Olivier Langlois <olivier@...llion01.com> writes:

> On Mon, 2022-01-10 at 15:11 -0600, Eric W. Biederman wrote:
>> 
>> 
>> I have been able to confirm that changing wait_event_interruptible to
>> wait_event_killable was the culprit.  Something about the way
>> systemd-coredump handles coredumps is not compatible with
>> wait_event_killable.
>
> This is my experience too that systemd-coredump is doing something
> unexpected.
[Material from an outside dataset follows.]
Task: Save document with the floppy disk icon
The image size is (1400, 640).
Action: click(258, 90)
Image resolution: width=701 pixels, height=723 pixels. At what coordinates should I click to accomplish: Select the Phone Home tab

When I tested the patch:
> https://lore.kernel.org/lkml/cover.1629655338.git.olivier@trillion01.com/
>
> to make sure that the patch worked, sending coredumps to systemd-
> coredump was making systemd-coredump, well, core dump... Not very
> useful...

Oh.  Wow....

> Sending the dumps through a pipe to anything else than systemd-coredump
> was working fine.

Interesting.

I need to read through the pipe code and see how all of that works.  For
writing directly to disk only ignoring killable interruptions are the
usual semantics.  Ordinary pipe code has different semantics, and I
suspect that is what is tripping things up.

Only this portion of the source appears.